*Task prompt*
Every line from the one with "Select the 369.50 price axis label" to the end of the listing, and nothing else, is to be printed exactly; please leave the pictures out.

---

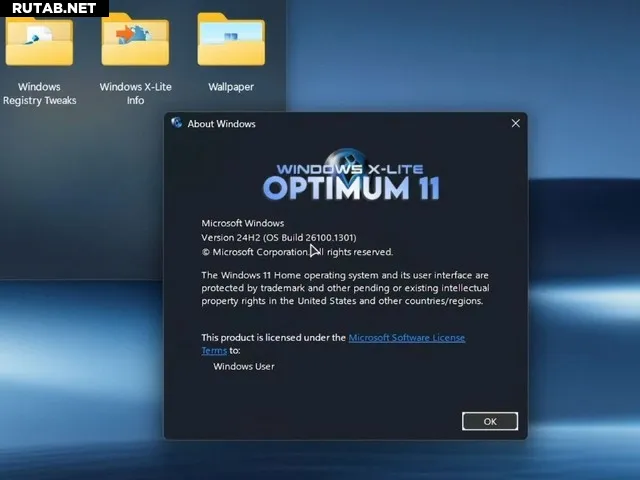Open the Windows X-Lite Info folder icon

(135, 42)
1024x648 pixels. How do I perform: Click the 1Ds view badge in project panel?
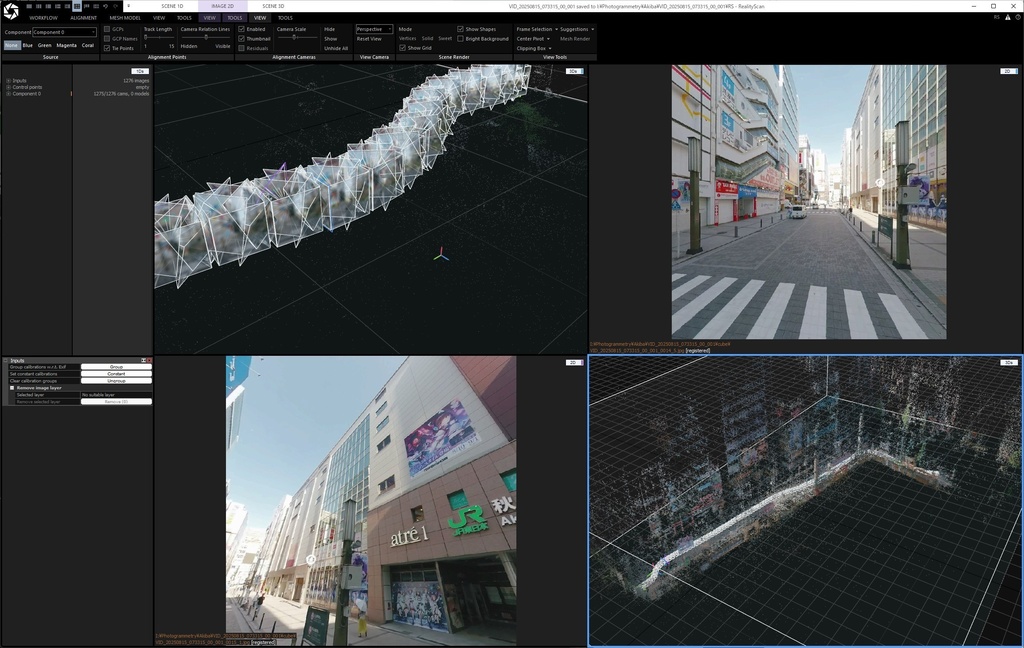coord(140,71)
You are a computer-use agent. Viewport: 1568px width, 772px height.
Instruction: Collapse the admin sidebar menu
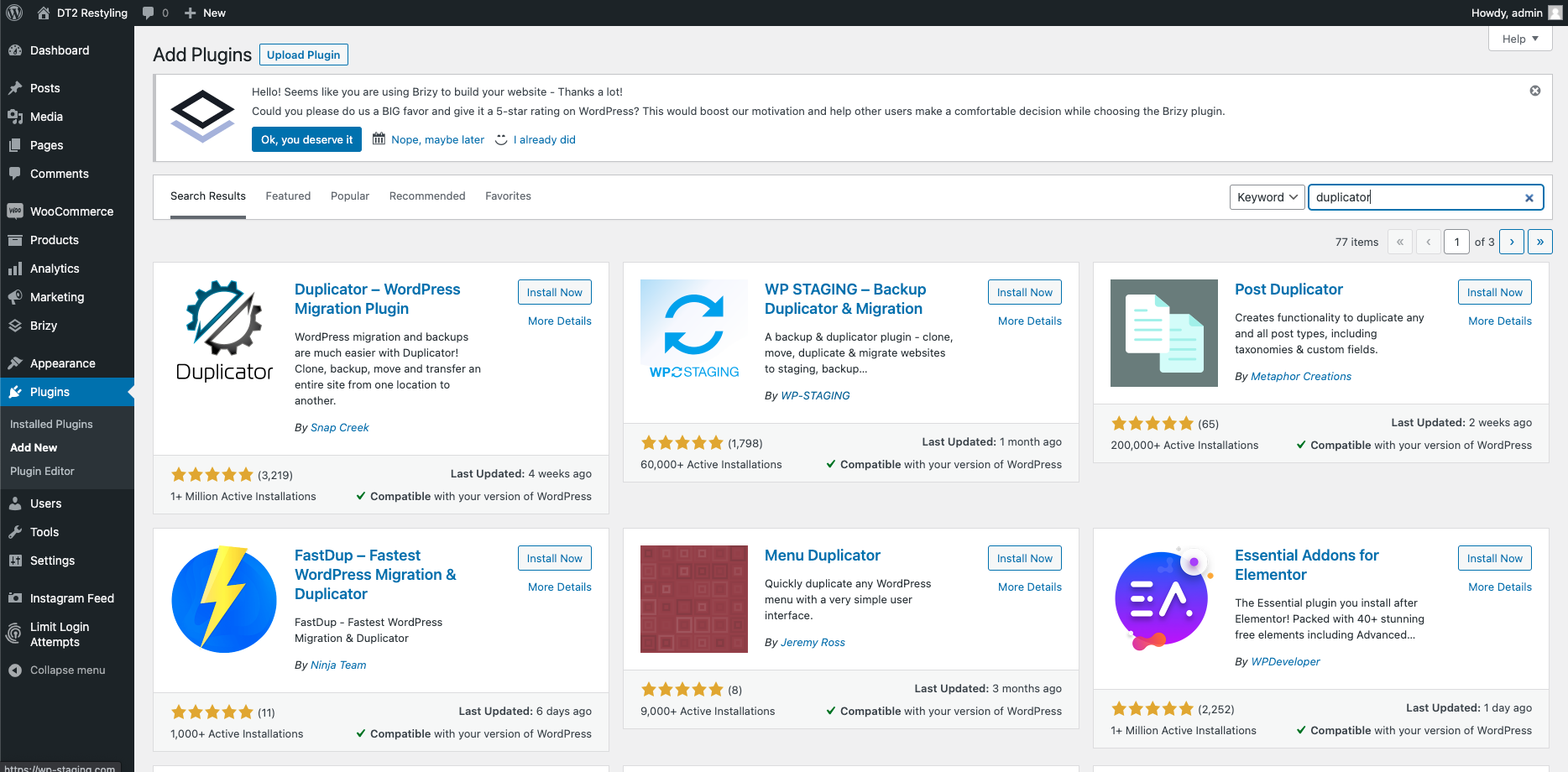(67, 670)
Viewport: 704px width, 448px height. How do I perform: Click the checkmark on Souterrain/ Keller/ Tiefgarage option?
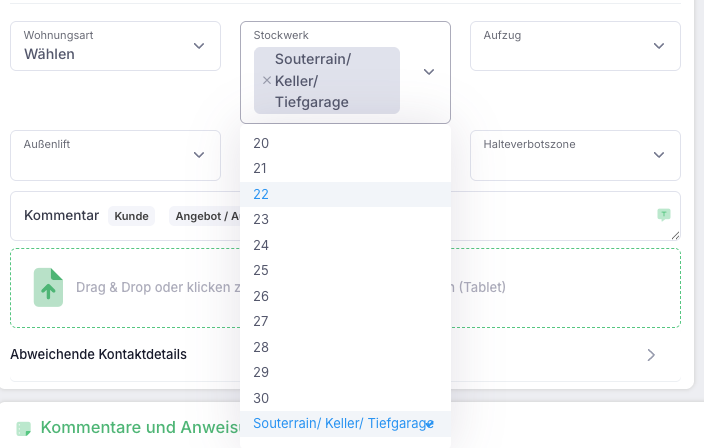pos(430,424)
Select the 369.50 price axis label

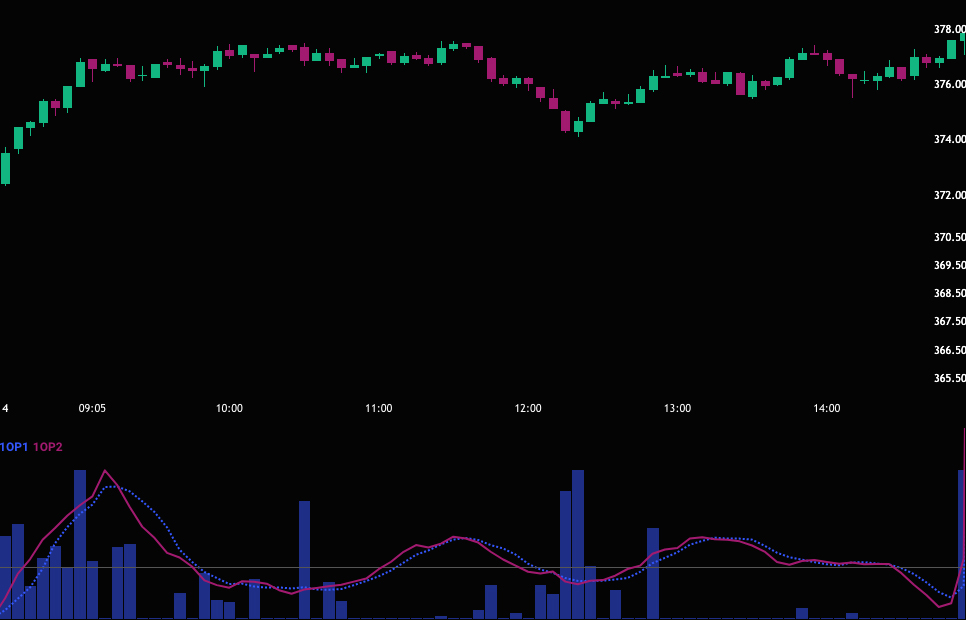click(949, 266)
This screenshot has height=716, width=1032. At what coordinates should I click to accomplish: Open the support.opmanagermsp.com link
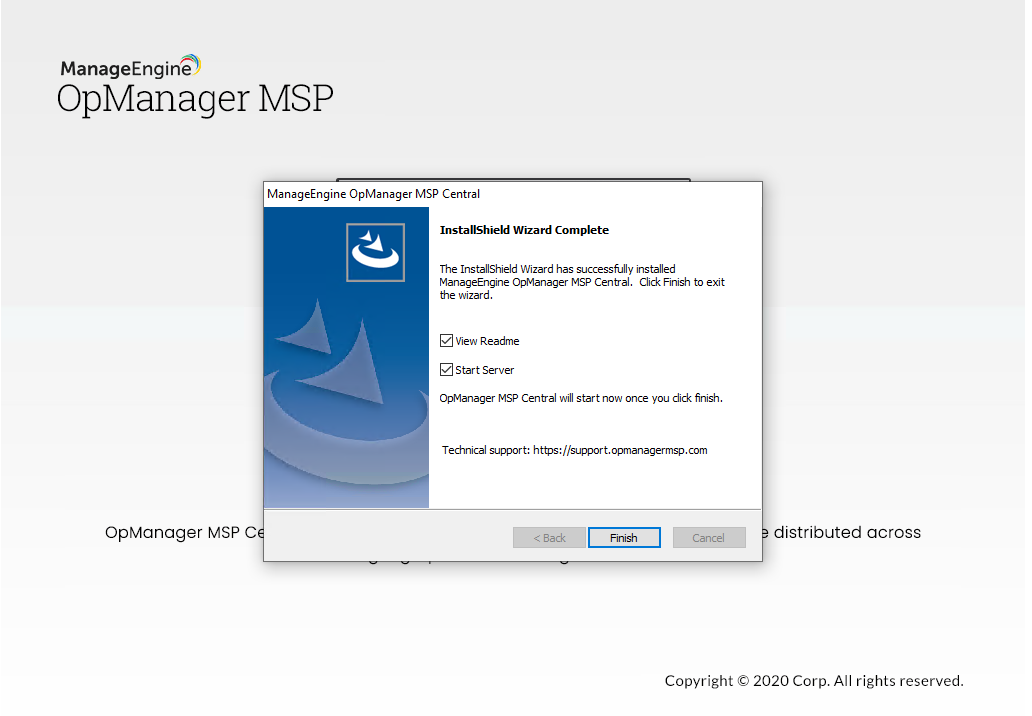coord(620,449)
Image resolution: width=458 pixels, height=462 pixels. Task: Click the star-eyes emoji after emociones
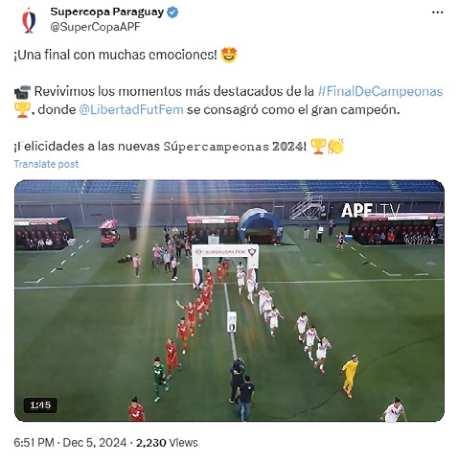[x=229, y=55]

---

*Solved exercise*
Select the 369.50 price axis label

click(949, 266)
This screenshot has height=716, width=1032. At what coordinates should I click to accomplish: Open the support.opmanagermsp.com link
coord(620,449)
Image resolution: width=458 pixels, height=462 pixels. Task: Click the star-eyes emoji after emociones
[x=229, y=55]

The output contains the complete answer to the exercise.